Ernesto Guevara de la Serna - Che Guevara - nasce em Rosario, Argentina, em 1928.

Tendo se formado em Medicina, em 1953, no ano seguinte está na Guatemala, onde trabalha com a população mais pobre e participa da defesa frustrada do governo popular de Jacobo Arbenz, derrubado por um golpe militar apoiado pelos Estados Unidos.

Em 1955, num hospital do México, conhece os cubanos que, sob a liderança de Fidel Castro, se preparam para o embarque no Granma. Junta-se a eles. É um dos doze sobreviventes do naufrágio do barco que alcançam a Sierra Maestra para o início da guerrilha contra a ditadura de Fulgêncio Batista.

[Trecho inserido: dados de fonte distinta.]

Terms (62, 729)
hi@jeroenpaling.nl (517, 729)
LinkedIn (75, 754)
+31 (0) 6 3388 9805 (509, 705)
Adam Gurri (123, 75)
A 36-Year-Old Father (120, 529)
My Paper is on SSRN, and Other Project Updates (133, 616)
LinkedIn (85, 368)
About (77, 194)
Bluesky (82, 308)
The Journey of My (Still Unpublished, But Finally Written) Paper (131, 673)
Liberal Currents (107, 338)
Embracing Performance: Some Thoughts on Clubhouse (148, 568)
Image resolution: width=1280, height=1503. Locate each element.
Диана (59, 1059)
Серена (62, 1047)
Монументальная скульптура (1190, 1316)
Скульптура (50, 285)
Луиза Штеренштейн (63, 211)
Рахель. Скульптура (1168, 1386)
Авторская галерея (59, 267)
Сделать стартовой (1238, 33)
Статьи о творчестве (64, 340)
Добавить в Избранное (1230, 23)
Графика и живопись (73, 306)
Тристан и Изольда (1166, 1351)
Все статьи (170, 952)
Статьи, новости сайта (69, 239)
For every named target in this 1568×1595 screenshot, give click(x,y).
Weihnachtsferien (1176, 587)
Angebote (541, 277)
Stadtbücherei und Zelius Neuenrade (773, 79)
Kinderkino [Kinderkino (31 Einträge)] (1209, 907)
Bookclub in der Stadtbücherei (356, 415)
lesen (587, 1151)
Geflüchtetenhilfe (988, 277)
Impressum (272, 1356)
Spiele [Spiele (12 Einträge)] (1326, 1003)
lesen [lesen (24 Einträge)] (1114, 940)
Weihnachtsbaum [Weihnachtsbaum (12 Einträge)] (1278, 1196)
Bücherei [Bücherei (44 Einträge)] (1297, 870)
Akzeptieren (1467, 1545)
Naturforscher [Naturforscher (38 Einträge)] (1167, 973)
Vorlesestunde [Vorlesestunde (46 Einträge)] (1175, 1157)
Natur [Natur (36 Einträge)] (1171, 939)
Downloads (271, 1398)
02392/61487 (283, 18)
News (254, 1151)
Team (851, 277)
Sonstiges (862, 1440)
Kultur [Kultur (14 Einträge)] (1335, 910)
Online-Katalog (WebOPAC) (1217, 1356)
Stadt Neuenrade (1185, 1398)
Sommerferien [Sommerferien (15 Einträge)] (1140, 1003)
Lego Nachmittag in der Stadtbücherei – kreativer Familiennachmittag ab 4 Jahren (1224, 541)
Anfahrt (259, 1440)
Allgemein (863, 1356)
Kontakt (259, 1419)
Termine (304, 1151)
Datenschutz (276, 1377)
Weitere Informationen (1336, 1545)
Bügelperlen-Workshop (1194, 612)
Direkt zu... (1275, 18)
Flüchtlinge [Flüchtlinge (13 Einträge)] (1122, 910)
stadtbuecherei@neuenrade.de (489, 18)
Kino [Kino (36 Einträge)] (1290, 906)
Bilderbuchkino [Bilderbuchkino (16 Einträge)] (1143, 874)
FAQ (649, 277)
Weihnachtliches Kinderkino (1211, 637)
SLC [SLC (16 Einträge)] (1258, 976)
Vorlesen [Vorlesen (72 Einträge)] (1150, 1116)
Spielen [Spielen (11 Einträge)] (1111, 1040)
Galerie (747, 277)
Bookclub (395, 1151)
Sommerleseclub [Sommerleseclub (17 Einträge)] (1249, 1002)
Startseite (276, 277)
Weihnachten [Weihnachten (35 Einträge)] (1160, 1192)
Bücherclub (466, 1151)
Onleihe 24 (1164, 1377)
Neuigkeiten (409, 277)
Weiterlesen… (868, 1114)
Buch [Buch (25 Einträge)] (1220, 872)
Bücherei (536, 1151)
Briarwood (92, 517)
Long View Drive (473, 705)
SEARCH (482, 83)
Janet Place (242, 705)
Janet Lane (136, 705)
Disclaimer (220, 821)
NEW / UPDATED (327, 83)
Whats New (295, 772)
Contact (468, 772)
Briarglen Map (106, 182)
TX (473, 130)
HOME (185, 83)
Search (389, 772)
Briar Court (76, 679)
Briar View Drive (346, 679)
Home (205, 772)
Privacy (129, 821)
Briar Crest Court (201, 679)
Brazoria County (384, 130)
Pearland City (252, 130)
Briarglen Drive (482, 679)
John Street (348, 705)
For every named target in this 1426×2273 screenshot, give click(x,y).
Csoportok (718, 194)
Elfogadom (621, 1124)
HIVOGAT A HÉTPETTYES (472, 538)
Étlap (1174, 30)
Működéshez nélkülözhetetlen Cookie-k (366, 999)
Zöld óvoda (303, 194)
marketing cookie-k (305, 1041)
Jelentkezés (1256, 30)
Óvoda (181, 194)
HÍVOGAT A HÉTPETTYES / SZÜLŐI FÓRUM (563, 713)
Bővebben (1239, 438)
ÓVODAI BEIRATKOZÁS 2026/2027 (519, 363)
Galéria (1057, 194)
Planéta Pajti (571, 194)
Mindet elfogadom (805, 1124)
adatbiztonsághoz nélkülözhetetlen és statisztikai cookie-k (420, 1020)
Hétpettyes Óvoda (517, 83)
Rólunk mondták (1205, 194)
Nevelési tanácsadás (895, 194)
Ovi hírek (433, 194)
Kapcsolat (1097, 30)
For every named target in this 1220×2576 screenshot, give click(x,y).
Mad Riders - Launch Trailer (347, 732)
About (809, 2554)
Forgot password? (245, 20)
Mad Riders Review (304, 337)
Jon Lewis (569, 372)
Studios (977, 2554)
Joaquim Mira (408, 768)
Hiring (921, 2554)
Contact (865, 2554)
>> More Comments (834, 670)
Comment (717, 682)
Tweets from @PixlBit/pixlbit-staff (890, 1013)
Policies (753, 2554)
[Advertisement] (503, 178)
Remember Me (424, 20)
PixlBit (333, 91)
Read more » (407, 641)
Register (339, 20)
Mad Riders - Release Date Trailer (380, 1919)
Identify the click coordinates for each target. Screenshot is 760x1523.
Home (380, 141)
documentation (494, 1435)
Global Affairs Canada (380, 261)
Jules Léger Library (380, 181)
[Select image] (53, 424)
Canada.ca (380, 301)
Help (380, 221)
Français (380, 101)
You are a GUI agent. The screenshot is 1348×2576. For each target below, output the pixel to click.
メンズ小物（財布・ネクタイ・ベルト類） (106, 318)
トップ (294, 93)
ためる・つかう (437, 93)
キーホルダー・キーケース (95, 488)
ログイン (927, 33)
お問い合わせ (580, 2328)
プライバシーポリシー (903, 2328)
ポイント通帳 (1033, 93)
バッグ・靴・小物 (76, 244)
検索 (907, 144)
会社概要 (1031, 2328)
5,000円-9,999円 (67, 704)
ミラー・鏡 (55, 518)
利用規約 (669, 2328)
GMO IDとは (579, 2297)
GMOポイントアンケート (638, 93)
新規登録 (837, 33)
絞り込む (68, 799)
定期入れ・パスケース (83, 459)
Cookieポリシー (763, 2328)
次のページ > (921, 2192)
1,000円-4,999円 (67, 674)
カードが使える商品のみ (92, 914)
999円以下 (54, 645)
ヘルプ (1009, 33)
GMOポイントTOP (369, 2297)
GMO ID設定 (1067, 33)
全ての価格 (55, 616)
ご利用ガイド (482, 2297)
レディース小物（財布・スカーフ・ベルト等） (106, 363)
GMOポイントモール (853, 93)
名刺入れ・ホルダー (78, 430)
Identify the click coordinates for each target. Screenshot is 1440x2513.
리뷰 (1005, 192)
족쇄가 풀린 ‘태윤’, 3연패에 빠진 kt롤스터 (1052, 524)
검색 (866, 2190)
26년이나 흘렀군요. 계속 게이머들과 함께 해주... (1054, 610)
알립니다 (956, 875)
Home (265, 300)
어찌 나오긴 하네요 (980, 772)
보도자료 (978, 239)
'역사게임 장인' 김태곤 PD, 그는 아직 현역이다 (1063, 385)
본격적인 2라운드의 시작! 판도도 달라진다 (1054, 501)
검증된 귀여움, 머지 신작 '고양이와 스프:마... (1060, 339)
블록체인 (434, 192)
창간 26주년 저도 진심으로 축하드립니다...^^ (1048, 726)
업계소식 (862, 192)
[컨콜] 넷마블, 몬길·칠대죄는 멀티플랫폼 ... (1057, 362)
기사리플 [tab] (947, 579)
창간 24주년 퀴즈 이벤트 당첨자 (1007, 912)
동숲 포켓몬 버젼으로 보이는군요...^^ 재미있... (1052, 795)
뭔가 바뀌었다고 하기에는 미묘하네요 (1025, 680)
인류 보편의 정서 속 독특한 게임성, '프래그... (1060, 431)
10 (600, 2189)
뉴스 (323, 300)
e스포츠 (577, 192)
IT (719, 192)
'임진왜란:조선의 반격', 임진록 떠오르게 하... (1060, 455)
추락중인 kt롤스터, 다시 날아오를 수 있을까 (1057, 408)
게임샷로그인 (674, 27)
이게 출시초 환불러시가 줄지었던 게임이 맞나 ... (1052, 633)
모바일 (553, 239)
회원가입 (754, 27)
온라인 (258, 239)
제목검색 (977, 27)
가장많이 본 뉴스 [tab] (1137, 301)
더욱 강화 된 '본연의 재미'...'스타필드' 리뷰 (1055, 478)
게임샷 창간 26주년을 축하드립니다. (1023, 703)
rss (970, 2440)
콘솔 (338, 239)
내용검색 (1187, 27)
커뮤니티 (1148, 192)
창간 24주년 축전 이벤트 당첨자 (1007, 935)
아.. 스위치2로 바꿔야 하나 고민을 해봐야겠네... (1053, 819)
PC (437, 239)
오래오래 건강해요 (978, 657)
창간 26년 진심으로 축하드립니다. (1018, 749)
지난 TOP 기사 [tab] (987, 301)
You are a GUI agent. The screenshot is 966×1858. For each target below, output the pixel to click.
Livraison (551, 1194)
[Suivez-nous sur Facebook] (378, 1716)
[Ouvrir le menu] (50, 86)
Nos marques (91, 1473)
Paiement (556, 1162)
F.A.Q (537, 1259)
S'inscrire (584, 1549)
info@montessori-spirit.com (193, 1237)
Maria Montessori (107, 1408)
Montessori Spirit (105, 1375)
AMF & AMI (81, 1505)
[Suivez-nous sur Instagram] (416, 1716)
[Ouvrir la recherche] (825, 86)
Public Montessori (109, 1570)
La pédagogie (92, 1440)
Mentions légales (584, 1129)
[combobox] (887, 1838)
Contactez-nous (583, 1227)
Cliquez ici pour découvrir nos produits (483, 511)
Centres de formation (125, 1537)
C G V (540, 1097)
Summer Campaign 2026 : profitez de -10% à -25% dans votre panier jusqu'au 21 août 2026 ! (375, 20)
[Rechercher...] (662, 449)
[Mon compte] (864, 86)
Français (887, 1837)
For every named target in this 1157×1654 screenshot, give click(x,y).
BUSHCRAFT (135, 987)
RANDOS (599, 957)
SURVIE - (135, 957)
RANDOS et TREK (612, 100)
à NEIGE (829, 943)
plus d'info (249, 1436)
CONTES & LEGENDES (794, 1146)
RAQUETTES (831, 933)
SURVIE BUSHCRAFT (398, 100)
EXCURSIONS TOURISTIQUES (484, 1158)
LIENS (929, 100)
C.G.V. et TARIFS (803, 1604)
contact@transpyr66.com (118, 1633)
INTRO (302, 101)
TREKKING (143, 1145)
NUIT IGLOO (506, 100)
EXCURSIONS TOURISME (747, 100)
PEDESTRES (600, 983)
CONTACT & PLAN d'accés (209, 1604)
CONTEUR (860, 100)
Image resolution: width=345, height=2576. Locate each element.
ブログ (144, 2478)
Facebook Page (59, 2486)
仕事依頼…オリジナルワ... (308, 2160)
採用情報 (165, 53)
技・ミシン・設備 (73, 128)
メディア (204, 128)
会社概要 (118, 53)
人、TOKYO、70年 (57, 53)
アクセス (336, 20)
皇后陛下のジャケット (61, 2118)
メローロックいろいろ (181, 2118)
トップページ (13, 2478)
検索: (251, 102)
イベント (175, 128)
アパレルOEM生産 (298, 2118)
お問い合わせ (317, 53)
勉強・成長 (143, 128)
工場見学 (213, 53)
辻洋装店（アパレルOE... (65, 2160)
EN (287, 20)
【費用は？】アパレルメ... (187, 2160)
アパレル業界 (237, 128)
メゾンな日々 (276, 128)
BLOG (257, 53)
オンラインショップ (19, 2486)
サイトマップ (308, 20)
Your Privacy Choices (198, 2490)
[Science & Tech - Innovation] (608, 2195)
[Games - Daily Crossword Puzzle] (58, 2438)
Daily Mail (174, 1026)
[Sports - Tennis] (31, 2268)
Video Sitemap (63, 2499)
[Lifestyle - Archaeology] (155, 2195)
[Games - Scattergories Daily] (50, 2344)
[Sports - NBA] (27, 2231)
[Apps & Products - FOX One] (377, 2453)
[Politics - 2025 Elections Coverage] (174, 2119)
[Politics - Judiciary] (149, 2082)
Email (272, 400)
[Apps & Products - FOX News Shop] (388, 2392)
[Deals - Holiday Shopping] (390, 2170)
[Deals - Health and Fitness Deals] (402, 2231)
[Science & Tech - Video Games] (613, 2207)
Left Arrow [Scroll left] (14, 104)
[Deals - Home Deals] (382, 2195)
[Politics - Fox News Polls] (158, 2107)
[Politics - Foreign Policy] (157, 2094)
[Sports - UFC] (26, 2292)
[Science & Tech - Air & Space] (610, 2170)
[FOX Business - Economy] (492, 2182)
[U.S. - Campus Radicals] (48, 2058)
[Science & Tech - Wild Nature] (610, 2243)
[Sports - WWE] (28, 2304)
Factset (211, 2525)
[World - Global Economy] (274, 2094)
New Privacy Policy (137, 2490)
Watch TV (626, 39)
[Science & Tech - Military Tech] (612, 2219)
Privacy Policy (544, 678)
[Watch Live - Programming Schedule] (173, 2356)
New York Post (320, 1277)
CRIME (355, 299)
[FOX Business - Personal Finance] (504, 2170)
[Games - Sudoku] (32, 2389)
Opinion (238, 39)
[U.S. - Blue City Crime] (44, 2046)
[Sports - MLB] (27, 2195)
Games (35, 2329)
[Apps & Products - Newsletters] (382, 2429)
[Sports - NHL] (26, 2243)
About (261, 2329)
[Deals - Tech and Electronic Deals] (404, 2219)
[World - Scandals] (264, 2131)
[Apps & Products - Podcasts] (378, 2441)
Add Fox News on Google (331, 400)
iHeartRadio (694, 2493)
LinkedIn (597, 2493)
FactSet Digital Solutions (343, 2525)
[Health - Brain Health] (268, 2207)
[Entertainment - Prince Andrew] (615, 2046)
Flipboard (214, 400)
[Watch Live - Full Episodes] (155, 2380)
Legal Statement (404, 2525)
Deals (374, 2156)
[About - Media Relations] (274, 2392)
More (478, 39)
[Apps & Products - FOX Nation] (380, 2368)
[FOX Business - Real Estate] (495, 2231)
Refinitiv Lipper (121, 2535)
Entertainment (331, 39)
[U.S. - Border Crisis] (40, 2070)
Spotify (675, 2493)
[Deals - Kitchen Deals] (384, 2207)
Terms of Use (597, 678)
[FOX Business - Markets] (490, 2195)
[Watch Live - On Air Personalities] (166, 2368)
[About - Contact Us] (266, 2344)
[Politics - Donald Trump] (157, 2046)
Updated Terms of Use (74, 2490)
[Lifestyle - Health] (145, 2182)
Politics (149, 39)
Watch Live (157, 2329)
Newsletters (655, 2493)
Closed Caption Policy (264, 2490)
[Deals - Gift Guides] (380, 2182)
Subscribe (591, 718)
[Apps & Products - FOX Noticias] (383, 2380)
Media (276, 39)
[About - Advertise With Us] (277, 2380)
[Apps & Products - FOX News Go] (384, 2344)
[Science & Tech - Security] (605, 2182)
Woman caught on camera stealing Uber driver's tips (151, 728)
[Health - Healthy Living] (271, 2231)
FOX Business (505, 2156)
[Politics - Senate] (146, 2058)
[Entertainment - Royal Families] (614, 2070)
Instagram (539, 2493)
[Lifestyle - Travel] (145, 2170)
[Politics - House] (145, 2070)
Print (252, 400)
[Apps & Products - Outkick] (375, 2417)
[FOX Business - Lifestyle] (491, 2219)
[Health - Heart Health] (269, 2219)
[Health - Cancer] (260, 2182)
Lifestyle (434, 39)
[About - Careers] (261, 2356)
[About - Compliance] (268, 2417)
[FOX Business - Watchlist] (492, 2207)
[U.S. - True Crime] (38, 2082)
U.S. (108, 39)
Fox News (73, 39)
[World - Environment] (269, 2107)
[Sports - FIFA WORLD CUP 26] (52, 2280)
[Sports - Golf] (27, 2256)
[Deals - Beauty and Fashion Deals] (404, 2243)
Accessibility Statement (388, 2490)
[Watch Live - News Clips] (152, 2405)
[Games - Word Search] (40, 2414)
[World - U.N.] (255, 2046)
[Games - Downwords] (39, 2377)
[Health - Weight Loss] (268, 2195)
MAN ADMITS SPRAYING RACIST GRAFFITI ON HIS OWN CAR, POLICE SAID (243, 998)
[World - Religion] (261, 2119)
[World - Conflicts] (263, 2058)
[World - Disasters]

Após a vitória da Revolução, em 1º de janeiro de 1959, é nomeado presidente do Banco Nacional e ministro da Indústria. Visita vários países em missão oficial, inclusive o Brasil (1961), onde é condecorado pelo presidente Jânio Quadros.

Em 1965, deixa Cuba para prosseguir a luta "em outras terras do mundo". Vai para o Congo (África) e, depois, escolhe as selvas da Bolívia para suscitar novo movimento revolucionário, no coração da parte sul do continente americano.

A 8 de outubro de 1967, com a idade de 39 anos, é executado pelas tropas do exército boliviano.

Encontrados e identificados, seus restos mortais são transladados para Cuba, em julho de 97, e devem ser depositados num monumento que está sendo construído na cidade de Santa Clara, em homenagem aos guerrilheiros caídos.